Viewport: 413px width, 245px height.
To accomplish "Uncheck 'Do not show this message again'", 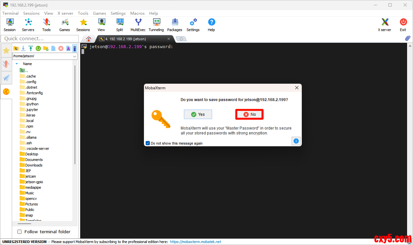I will point(148,143).
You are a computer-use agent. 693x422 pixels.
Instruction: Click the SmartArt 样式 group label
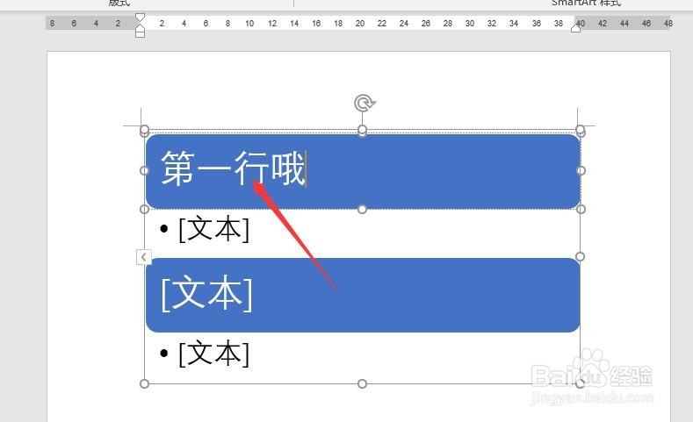click(586, 4)
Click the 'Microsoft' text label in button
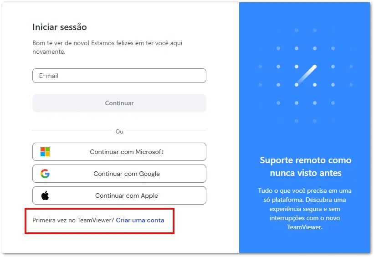Screen dimensions: 374x257 click(x=149, y=152)
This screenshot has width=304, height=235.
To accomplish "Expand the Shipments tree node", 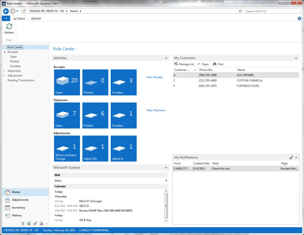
--
=== WORK TO COMPLETE ===
All lines from the one containing "Instruction: Click the" through the end of the entries, both ends included, should be written out exactly, with no pictures.

=== YOUR RESPONSE ===
Instruction: Click the SmartArt 样式 group label
click(586, 4)
Click the 'Microsoft' text label in button
Screen dimensions: 374x257 click(x=149, y=152)
This screenshot has width=304, height=235.
To accomplish "Expand the Shipments tree node", 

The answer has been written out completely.